— Begin Input —

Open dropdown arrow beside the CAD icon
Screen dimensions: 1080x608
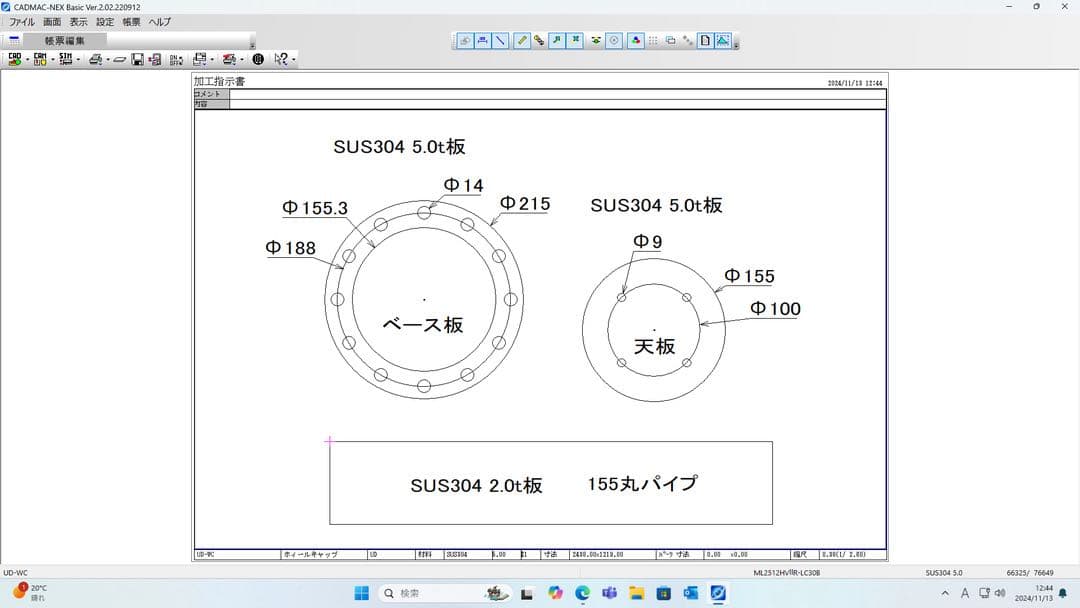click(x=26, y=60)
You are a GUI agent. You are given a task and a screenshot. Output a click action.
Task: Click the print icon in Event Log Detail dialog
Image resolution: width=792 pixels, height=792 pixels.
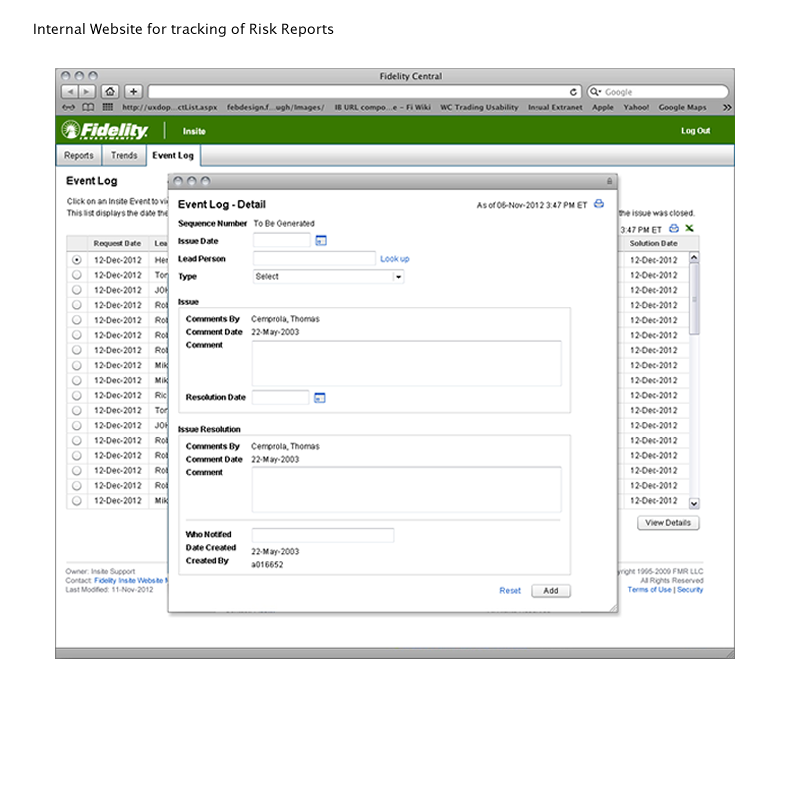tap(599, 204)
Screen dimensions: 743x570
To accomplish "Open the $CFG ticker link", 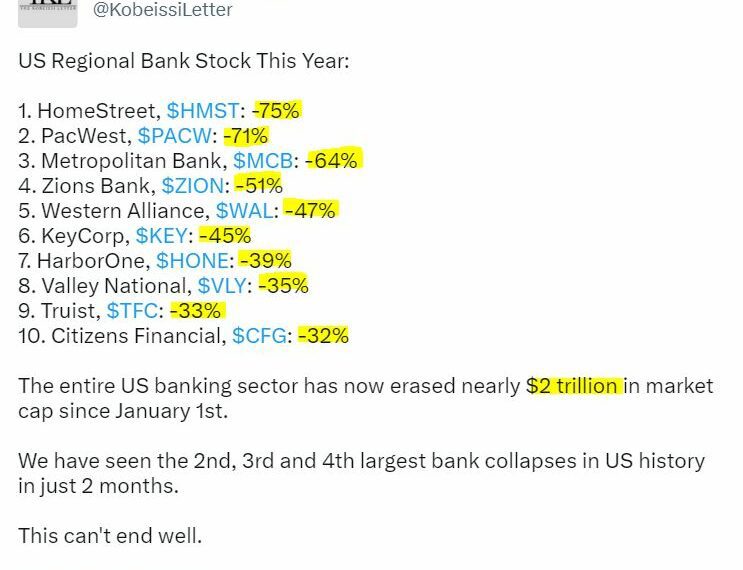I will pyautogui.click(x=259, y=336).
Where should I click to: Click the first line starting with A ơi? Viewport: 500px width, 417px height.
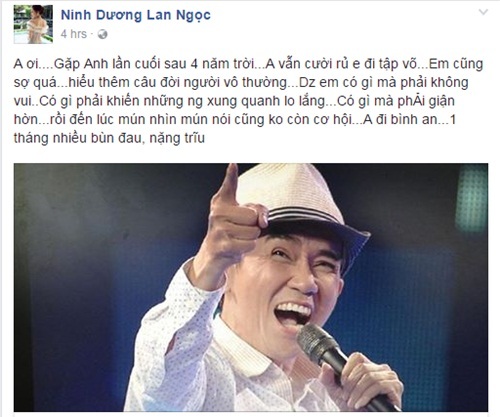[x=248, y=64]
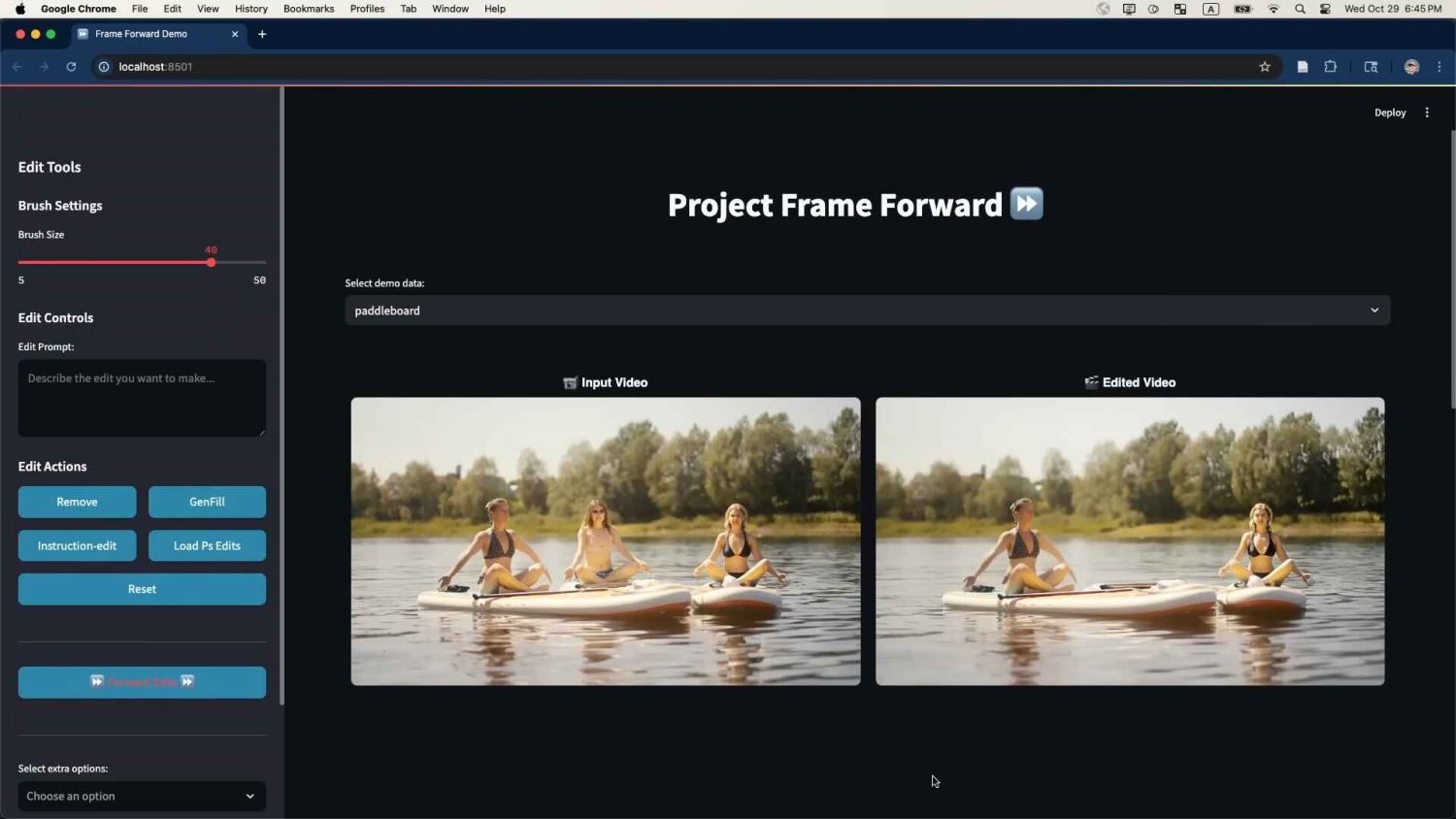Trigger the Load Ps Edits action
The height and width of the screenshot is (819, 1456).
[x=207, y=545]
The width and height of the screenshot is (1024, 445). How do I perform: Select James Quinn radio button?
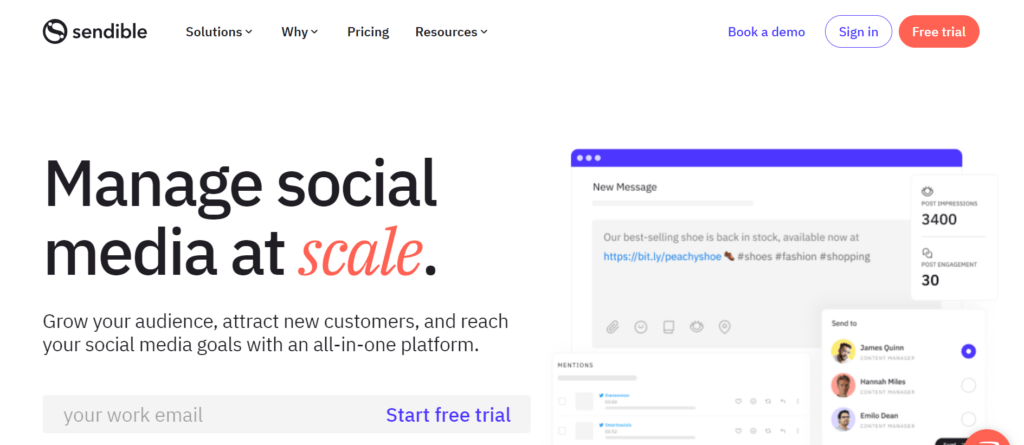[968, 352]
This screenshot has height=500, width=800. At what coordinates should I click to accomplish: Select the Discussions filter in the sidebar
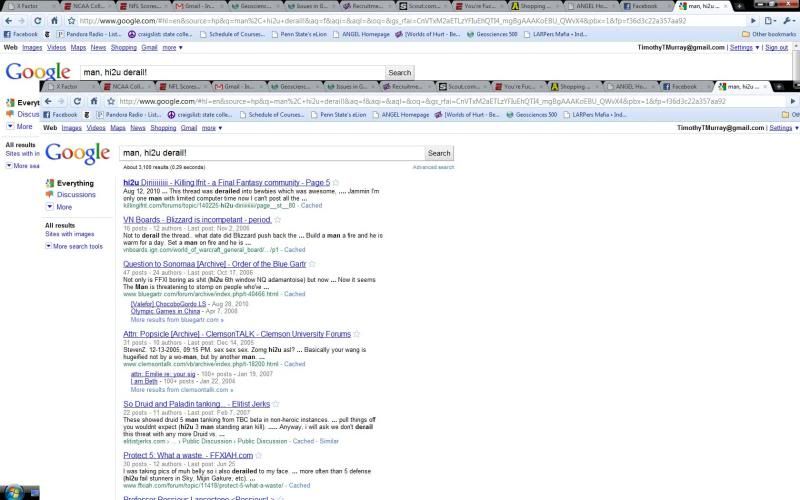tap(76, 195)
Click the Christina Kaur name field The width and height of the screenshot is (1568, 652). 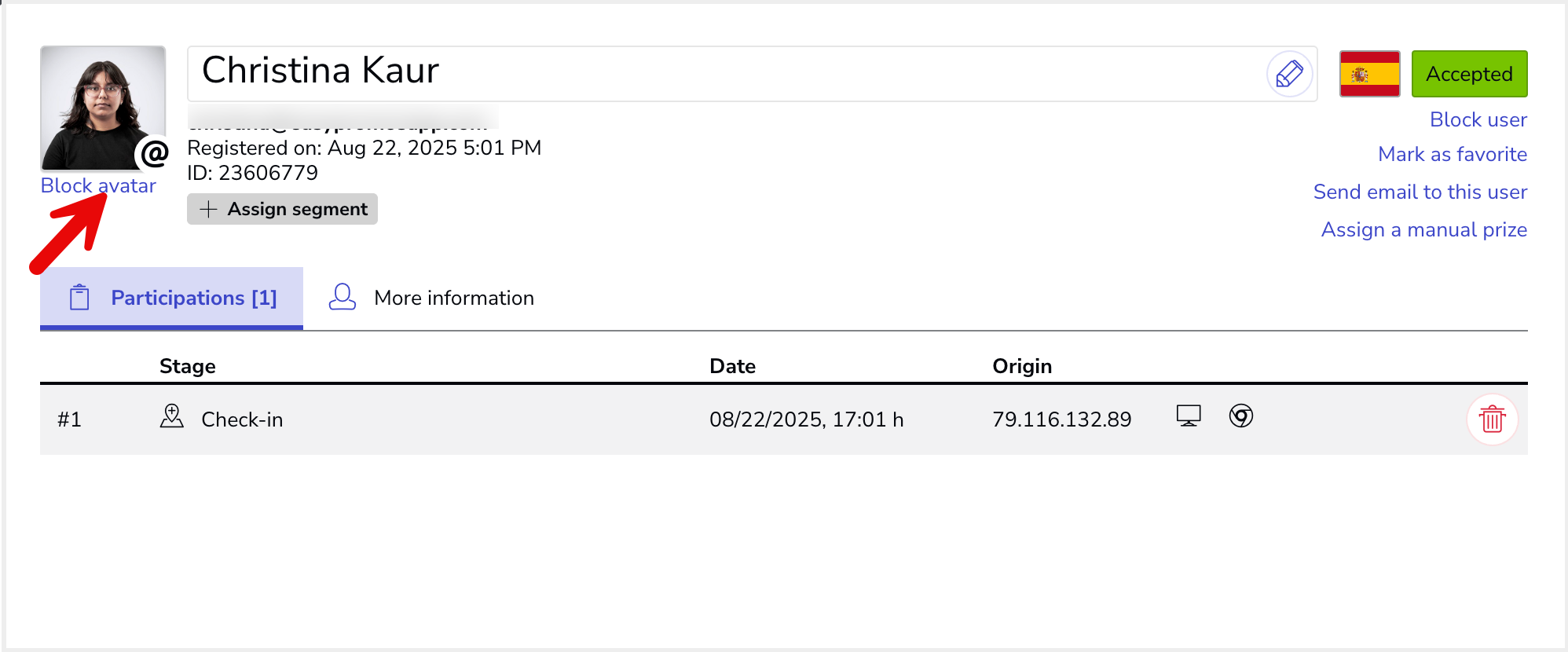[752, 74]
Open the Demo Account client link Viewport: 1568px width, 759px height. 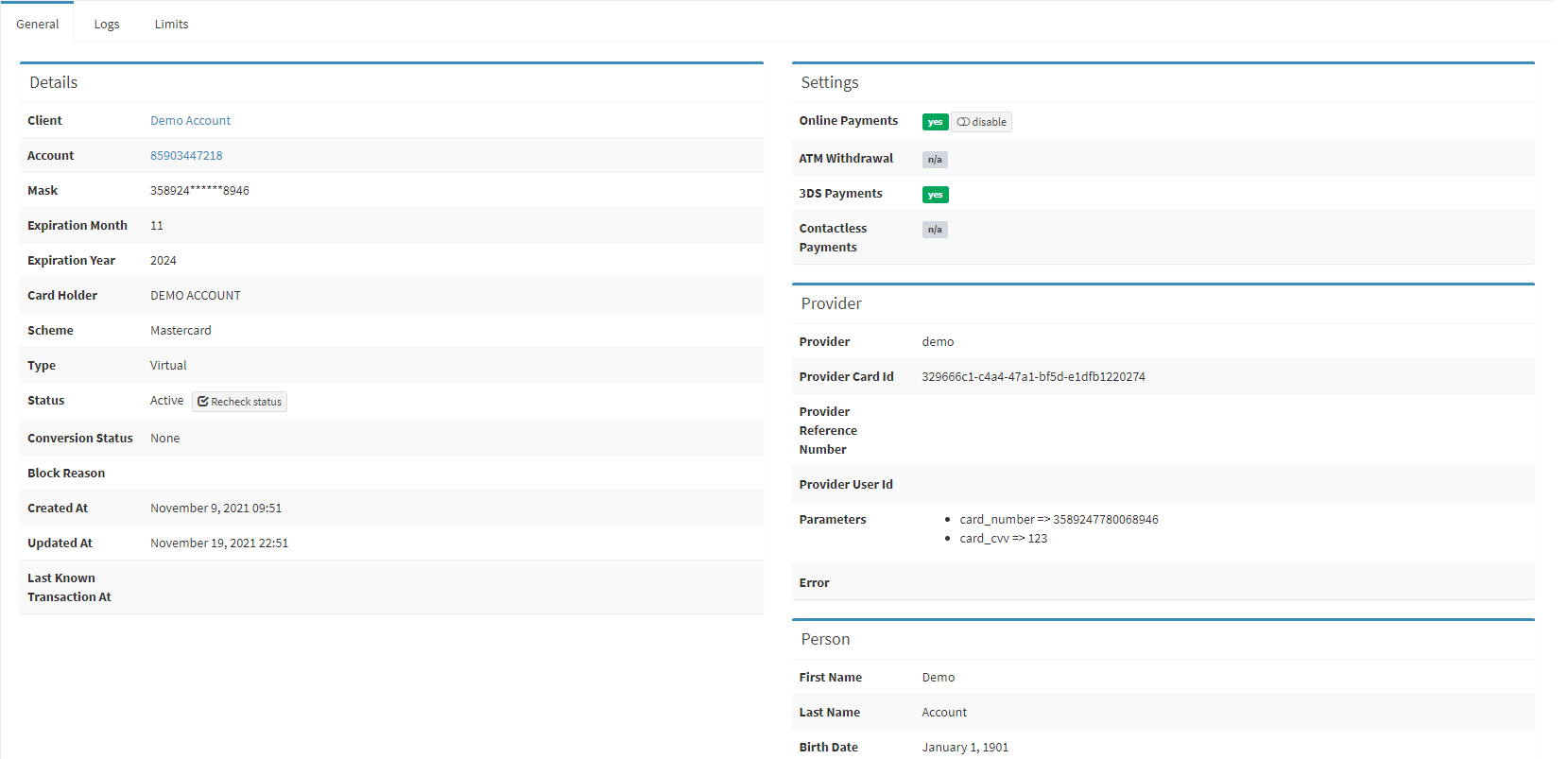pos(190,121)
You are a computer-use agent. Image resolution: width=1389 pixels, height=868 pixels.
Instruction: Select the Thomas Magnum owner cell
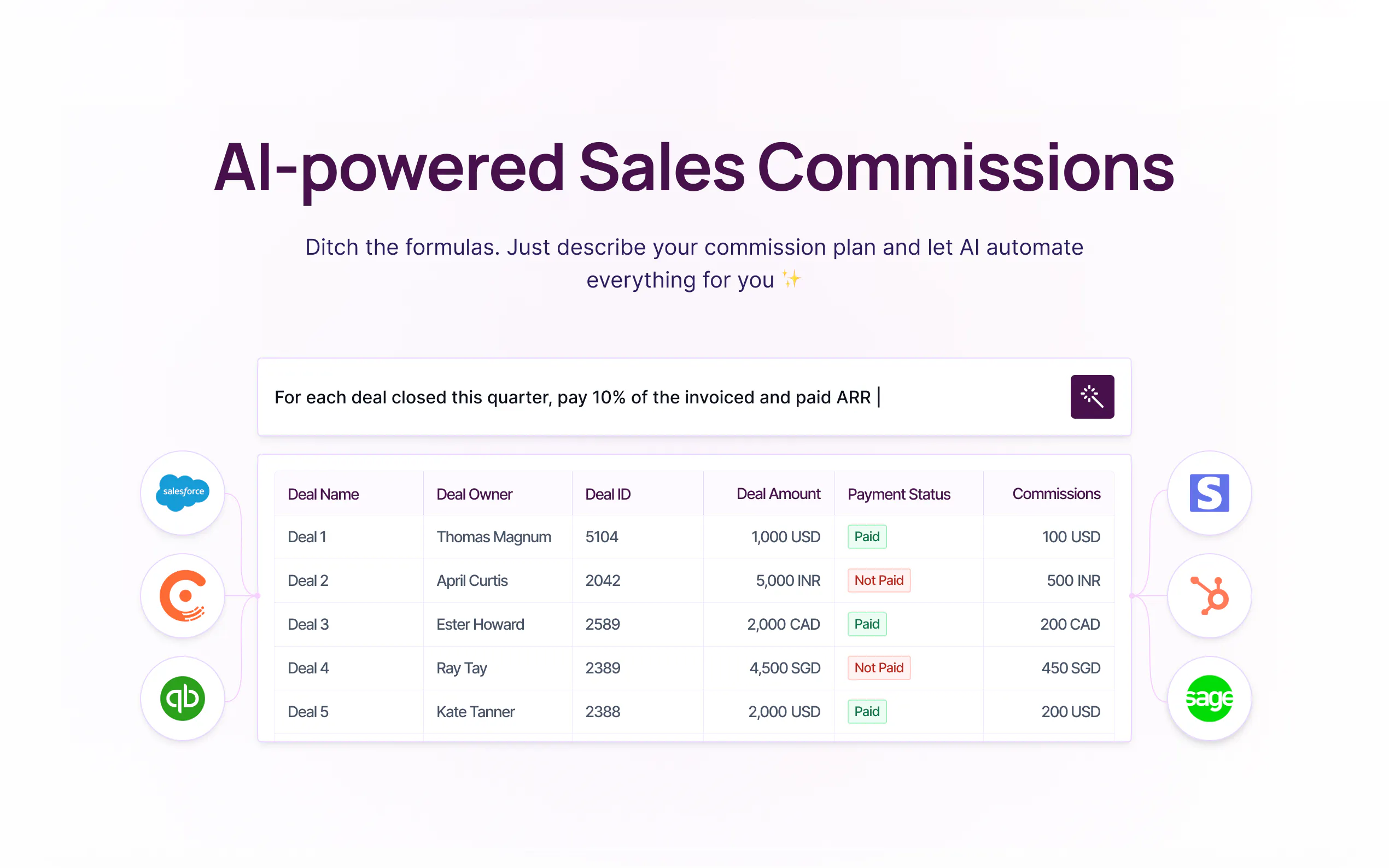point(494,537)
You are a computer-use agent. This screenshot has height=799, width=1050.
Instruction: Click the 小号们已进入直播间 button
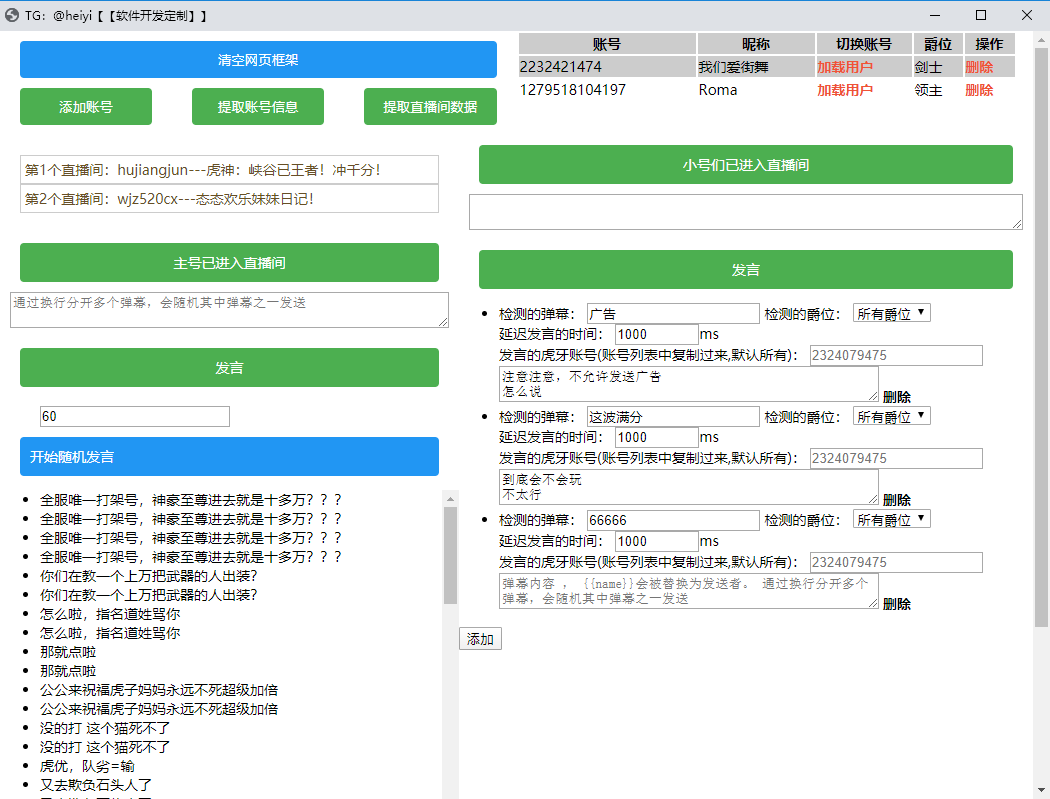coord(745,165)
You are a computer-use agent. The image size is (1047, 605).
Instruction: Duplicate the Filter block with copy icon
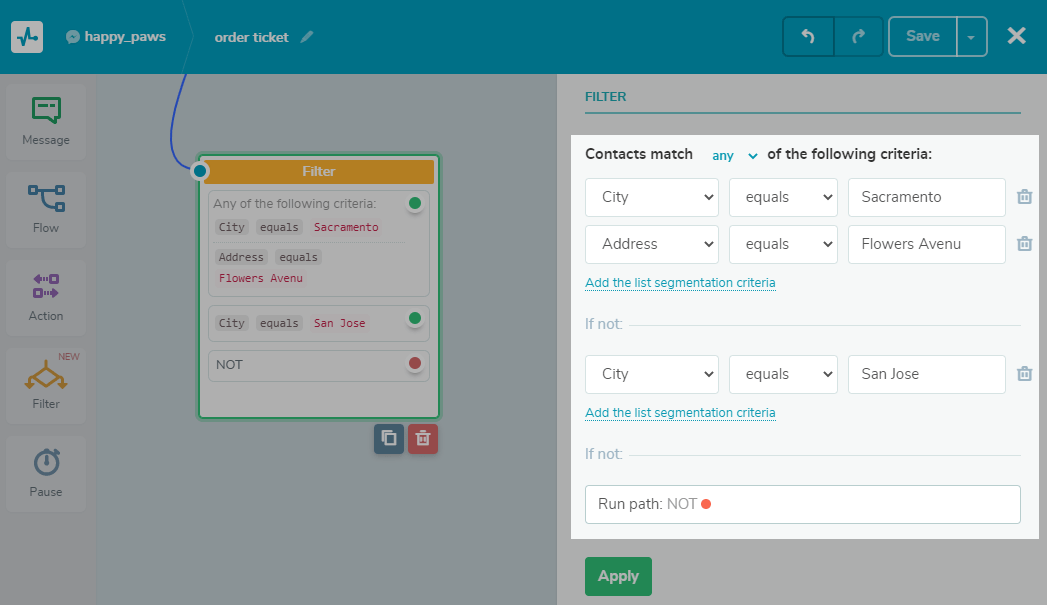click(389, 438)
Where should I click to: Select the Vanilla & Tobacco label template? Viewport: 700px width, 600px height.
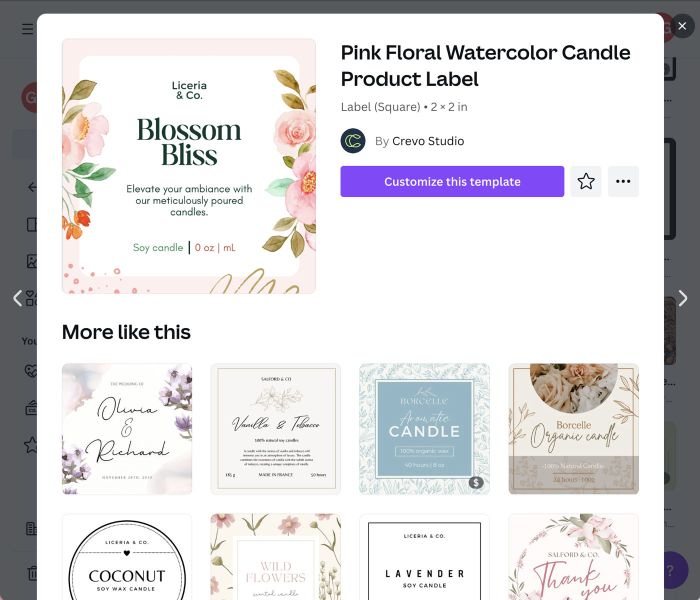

— End Input —

→ **What you will do**: Rewrite the data starting at the line that contains "You are a computer-use agent. This" and ending at the end of the data, swapping "Instruction" for "Task" and keeping everything else the same. Leave the pictures out of your answer.

→ **Output**:
You are a computer-use agent. This screenshot has height=799, width=1050.
Task: Click the 小号们已进入直播间 button
coord(745,165)
You are a computer-use agent. The image size is (1047, 605).
Task: Duplicate the Filter block with copy icon
click(389, 438)
Where should I click to: Select the Vanilla & Tobacco label template? Viewport: 700px width, 600px height.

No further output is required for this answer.